Dans une déclaration sur la procédure de conciliation obligatoire prévue par l’UNCLOS, le ministère des Affaires étrangères et de la Coopération internationale a souligné un message clair : lorsque des différends surviennent, le Cambodge choisit le droit, la négociation et la paix, a-t-il indiqué.
Neth Pheaktra a expliqué que le fait de soumettre un différend au cadre de l’UNCLOS ne signifiait pas la création d’un nouveau conflit. Il s’agit plutôt de recourir à un mécanisme établi par le droit international permettant aux États parties de rechercher des solutions lorsque les négociations conventionnelles sont dans l’impasse.
Selon lui, le recours aux mécanismes juridiques ne doit donc pas être considéré comme un acte de confrontation, mais comme une alternative à celle-ci.
Neth Pheaktra a également indiqué que le Cambodge participait à ce processus dans un esprit constructif, de bonne foi et dans le respect du droit international.

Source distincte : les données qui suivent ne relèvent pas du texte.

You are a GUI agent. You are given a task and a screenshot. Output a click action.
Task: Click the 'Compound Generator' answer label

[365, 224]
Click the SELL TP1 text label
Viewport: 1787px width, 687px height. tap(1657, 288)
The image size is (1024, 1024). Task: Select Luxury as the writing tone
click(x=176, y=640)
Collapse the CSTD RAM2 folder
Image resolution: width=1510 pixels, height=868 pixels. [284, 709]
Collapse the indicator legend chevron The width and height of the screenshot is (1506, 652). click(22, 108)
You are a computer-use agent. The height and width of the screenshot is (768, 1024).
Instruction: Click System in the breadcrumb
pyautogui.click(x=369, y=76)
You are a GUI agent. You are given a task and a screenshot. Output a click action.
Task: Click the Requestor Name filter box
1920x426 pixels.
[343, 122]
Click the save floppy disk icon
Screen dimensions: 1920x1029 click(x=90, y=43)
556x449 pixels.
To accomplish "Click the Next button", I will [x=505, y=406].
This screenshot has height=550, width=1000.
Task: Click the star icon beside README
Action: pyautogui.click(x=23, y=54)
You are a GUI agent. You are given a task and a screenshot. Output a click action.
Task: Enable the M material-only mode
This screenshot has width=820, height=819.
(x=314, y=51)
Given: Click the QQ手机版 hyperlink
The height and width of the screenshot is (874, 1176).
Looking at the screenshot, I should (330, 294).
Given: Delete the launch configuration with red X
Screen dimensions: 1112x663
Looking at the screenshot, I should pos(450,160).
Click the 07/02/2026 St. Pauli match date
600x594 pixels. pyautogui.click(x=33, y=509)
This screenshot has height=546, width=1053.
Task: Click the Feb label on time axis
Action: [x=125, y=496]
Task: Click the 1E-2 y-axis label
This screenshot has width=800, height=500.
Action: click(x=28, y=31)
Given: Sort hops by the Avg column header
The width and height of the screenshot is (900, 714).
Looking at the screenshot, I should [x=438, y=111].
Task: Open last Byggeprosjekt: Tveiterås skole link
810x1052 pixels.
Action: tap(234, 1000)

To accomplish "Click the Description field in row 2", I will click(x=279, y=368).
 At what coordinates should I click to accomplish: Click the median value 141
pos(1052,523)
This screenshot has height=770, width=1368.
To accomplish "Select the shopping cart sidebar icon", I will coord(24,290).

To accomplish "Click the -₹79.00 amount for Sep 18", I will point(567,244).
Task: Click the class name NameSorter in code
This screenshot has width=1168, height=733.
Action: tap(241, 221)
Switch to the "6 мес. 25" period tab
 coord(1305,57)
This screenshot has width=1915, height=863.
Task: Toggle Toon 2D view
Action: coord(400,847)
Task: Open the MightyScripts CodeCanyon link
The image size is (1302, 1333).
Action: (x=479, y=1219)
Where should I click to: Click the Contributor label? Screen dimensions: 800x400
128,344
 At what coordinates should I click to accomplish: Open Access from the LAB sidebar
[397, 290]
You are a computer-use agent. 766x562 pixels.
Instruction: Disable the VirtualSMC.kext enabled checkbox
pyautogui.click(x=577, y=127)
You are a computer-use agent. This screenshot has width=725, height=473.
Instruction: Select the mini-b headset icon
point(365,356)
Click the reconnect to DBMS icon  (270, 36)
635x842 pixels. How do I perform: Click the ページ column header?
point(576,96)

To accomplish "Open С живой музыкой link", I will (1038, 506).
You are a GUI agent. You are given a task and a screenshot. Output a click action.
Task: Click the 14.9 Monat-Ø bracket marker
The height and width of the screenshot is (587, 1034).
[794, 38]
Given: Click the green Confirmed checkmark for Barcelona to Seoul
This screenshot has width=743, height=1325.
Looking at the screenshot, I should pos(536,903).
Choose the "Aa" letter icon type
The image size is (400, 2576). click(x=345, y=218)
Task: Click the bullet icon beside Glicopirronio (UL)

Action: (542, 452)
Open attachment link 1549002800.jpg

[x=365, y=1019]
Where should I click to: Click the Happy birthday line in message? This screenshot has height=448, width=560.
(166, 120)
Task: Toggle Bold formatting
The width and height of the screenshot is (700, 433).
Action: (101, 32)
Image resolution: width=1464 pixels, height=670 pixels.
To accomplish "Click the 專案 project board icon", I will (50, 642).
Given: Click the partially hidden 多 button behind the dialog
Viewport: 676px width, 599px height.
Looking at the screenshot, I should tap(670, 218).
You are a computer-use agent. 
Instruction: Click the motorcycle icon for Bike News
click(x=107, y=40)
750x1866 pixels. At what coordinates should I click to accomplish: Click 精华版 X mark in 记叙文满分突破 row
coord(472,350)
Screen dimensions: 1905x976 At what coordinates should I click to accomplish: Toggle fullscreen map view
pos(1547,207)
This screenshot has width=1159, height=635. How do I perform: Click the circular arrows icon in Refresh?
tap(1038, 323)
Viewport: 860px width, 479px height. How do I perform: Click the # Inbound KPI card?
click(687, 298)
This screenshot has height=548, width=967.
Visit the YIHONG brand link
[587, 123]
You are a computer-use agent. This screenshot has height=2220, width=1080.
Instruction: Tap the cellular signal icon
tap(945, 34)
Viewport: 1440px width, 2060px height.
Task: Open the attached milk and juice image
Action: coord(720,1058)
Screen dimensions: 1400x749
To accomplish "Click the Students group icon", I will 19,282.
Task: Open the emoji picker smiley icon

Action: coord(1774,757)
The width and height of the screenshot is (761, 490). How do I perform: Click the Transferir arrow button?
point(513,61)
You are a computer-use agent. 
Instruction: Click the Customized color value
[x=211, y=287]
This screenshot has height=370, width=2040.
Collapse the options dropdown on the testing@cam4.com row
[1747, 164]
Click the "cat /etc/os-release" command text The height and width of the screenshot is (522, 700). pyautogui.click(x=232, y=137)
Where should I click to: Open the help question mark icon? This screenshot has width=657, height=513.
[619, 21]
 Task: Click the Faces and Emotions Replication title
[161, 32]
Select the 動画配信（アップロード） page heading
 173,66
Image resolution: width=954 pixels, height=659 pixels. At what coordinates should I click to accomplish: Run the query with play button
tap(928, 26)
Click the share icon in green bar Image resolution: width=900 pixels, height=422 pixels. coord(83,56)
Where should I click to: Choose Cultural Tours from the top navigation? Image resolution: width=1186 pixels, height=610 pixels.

Cette démarche démontre, selon lui, que le Cambodge ne cherche pas à aggraver les tensions, mais à parvenir à une solution fondée sur des principes juridiques, prévisible et accessible par des moyens pacifiques.
La question essentielle n’est donc pas de savoir pourquoi le Cambodge recourt à l’UNCLOS, mais pourquoi un mécanisme pacifique accepté par les deux parties à travers leur participation à la Convention ne devrait pas être utilisé pour rechercher une solution au différend, a-t-il expliqué.
Le droit international n’a de sens que lorsque les États le respectent aussi bien lorsqu’il leur est favorable que lorsqu’il les oblige à engager des négociations difficiles, a-t-il ajouté. Les principes ne peuvent être acceptés lorsqu’ils servent les intérêts d’une partie et rejetés lorsqu’ils ne correspondent pas à sa position.
Le Cambodge a clairement défini son approche : il ne cherchera pas à régler les différends par le recours à la force ou par la création unilatérale de faits nouveaux sur le terrain, mais par la diplomatie, la négociation et le droit international.
« Le choix de l’UNCLOS est un choix en faveur de la paix. Le choix de la conciliation est un choix en faveur du dialogue plutôt que de la confrontation. Et choisir le droit plutôt que la force est un principe que tous les États devraient pouvoir soutenir », a-t-il souligné.
« Le Cambodge ne cherche pas la victoire par la force. Il cherche une solution par le droit », a conclu Neth Pheaktra.